The case of the Chinese baby Tiantian is not an isolated one. 

The news that a Chinese baby has been born four years after his parents died in a car crash has caused a media storm. The parents, Shen Jie and Liu Xi, had been trying to get pregnant, via in vitro fertilisation (IVF). Five days before their fertilised egg was meant to be implanted, they died in a car crash.

The couple left behind four frozen embryos. Their own parents, on both sides of the family, would go on to spend three years in China’s courts arguing that they should have rights to the embryos. They eventually won that battle. Surrogacy is illegal in China, so they transported the embryo to Laos, and found a surrogate there instead. 

The baby, called Tiantian, is now 100 days old. The grandparents have since had to take DNA and blood tests to ensure their grandson gained Chinese citizenship. 

While most headlines have focused on the spooky notion that dead people have had children, this concept itself is not so weird. Dead people, after all, have children all the time. Women in the UK who donate eggs hand over control of the future conception of a child to someone else. Moreover, the UK’s laws on IVF allow for the potential, if permission is explicitly obtained, for people to have babies after they have died.

The unusual aspect of Tiantian’s case is the fact the grandparents were able to claim rights to their embryos of their children. A similar case had been playing out in the UK in the last few years. 

The case of Mr and Mrs M. vs the HFEA (Human Fertilisation and Embryology Authority) concluded in 2017. In the case, Mr and Mrs M requested that the HFEA give them the rights to their daughter’s frozen eggs. Their daughter had died five years earlier from bowel cancer, at the age of 28. 

In the UK, when one freezes their eggs (unfertilised or fertilised), the HFEA requires that the woman or in the case of fertilised eggs, both partners, decide beforehand what should happen to the eggs in the case of mental capacity or death. 

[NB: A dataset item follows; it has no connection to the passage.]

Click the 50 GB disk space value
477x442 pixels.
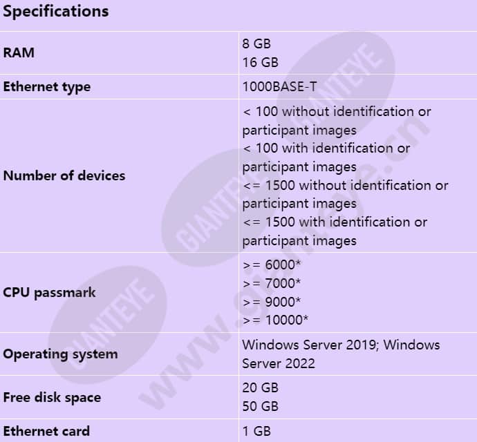(x=260, y=407)
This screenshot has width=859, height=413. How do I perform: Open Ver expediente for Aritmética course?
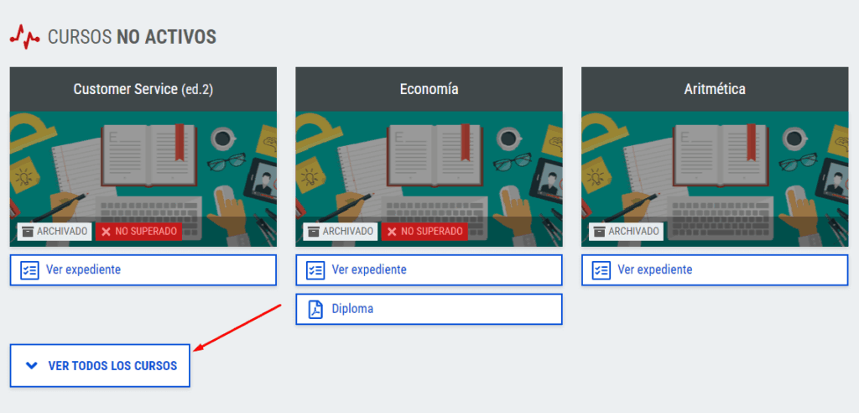pos(715,269)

However, for some reason, the forms were not filled out properly. While the daughter said her eggs should continue to be stored postmortem, she did not specify what should happen to them. Her family claimed that the woman wanted her parents to raise any potential offspring. But there are no inheritance rights for embryos in the UK. 

After two years of arguing back and forth, the case led to the courts overturning the HFEA’s decision, with the HFEA accepting there were “unique and exceptional circumstances". Mr and Mrs M were able to take their daughter’s unfertilised eggs to America, for one to be fertilised by a sperm donor. 

Speaking at the time to the BBC, the couple’s solicitor Natalie Gamble said that the case rested on the “most fundamental legal principles on assisted reproduction – that the person who has given eggs or sperm should decide what happens to them”. Mr and Mrs M remain anonymous, and whether they succeeded in their quest for a grandchild is unknown. 

The difficulty in this topic is what happens when there isn’t written consent. Though these cases are few and far between, the rapidly improving technology and a lack of clear guidelines in storing eggs (worldwide) will only lead to more complications in both preserving the wishes of parents and ensuring rights aren't trampled on.